Не в силах ответить, Андрей Львович только помотал головой.
— Разве так замахиваются? Нет, вы не мозгляк! — игровод посмотрел на него с печальной нежностью. — Вы — скала! Прежние соавторы убегали от меня гораздо раньше. Я ведь, друг мой, не зверь и понимаю: отказаться от выстраданного сюжета — это не котенка утопить. Это — утопить собственного ребенка. Слышите?
— Да-а-а… — наконец продышался писодей. — Спасибо-о…
— За что?
— За чуткость.
— Бросьте, благодарить будете в Каннах. Вы мне лучше скажите, где в это время находится Ал Пуг?
— Кто?
— Жена Ив Дора.
— Может, в оранжерее? — через силу предположил Кокотов.
К своему удивлению, он не чувствовал ненависти к драчливому режиссеру.
— Отлично! Прекрасная мысль! Умница! Я всегда считал, что детей и соавторов нужно изредка бить в воспитательных целях. Да, она в оранжерее, зарылась по локоть в свою гидропонику и выводит хрен со вкусом земляники. А томик Заболоцкого тем временем летит на пол, трещит суперсинтетика скафандров, не пробиваемая микроастероидами, но бессильная перед бурей молодых страстей. В иллюминаторе плывет Млечный путь, корабль мчится к Малому Псу, а Ген Сид и Пат Сэлендж, забыв обо всем, падают в вечную бездну любви…

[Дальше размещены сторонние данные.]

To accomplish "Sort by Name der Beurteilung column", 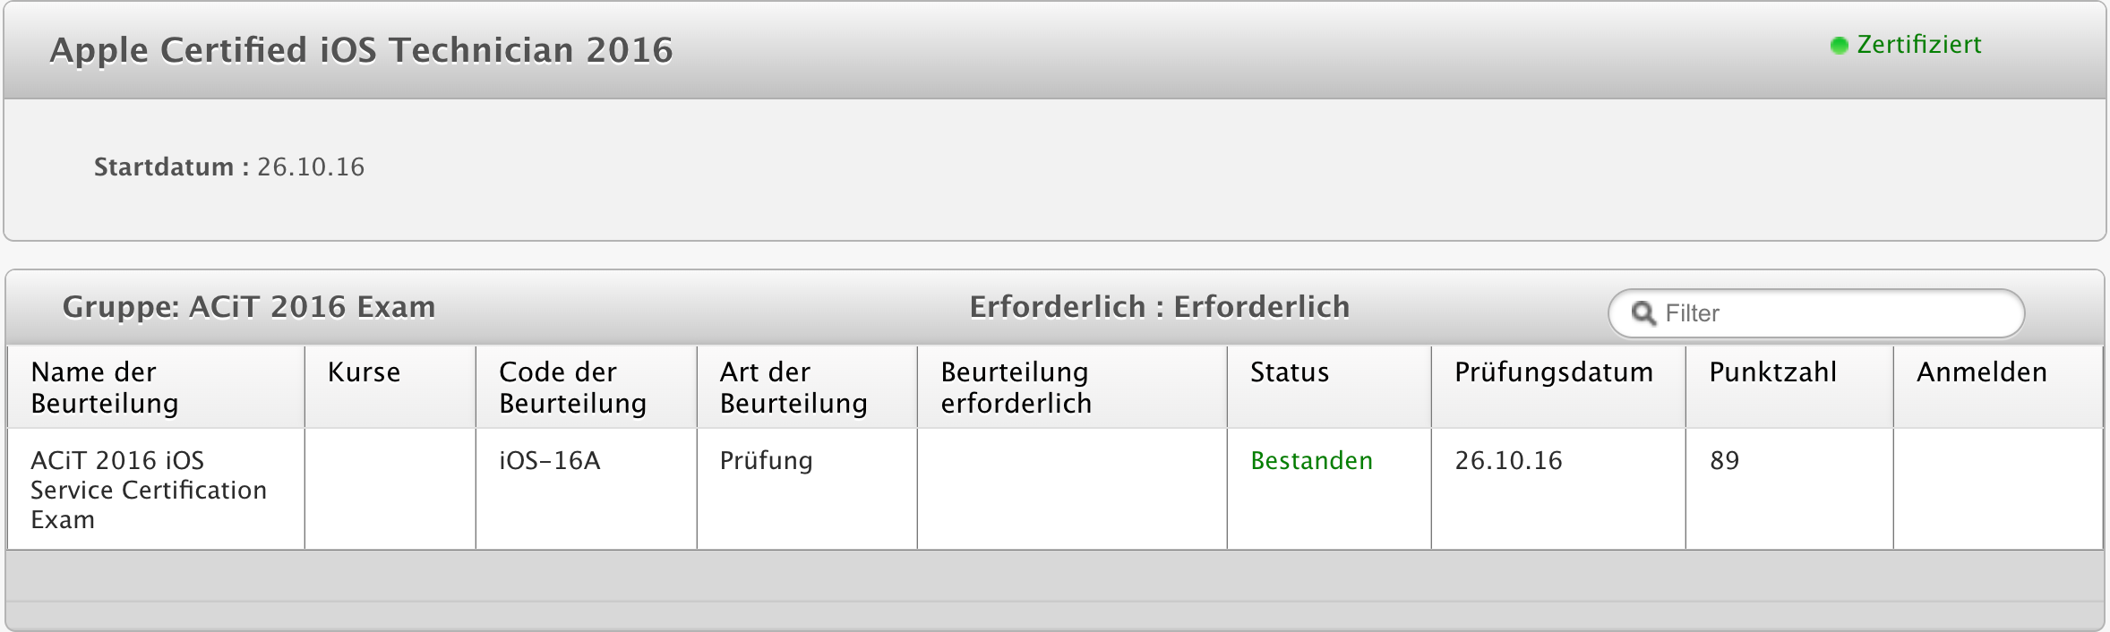I will tap(104, 388).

— …Тут входит с холода Ив Дор и спрашивает ключ четырнадцать на двенадцать, — ехидно присовокупил писодей. — Или Ал Пуг прибегает из оранжереи с секатором…
— Ну, вот зачем, зачем вы это сказали? — помрачнел и как-то сразу обмяк Жарынин.
— Что я такого сказал?
— А-а-а… — Игровод махнул рукой, поморщился и, взяв с полочки черную, как антрацит, трубку, стал дрожащими пальцами набивать табак.
Его лысина вспотела от огорчения и собралась мучительными складками, какие бывают в минуты раскаянья у гладкошерстных собак после антигигиенического поступка. Некоторое время соавторы сидели молча, и с улицы был слышен грай ворон, шумно радующихся отлету интеллигентных теплолюбивых птиц за границу. Первым не выдержал Кокотов и повторил свой вопрос:
— А что я такого сказал?
Интонацией и кроем фразы он постарался дать понять, что какой бы неуместной ни вышла его реплика, по крайней мере, он никого не бил.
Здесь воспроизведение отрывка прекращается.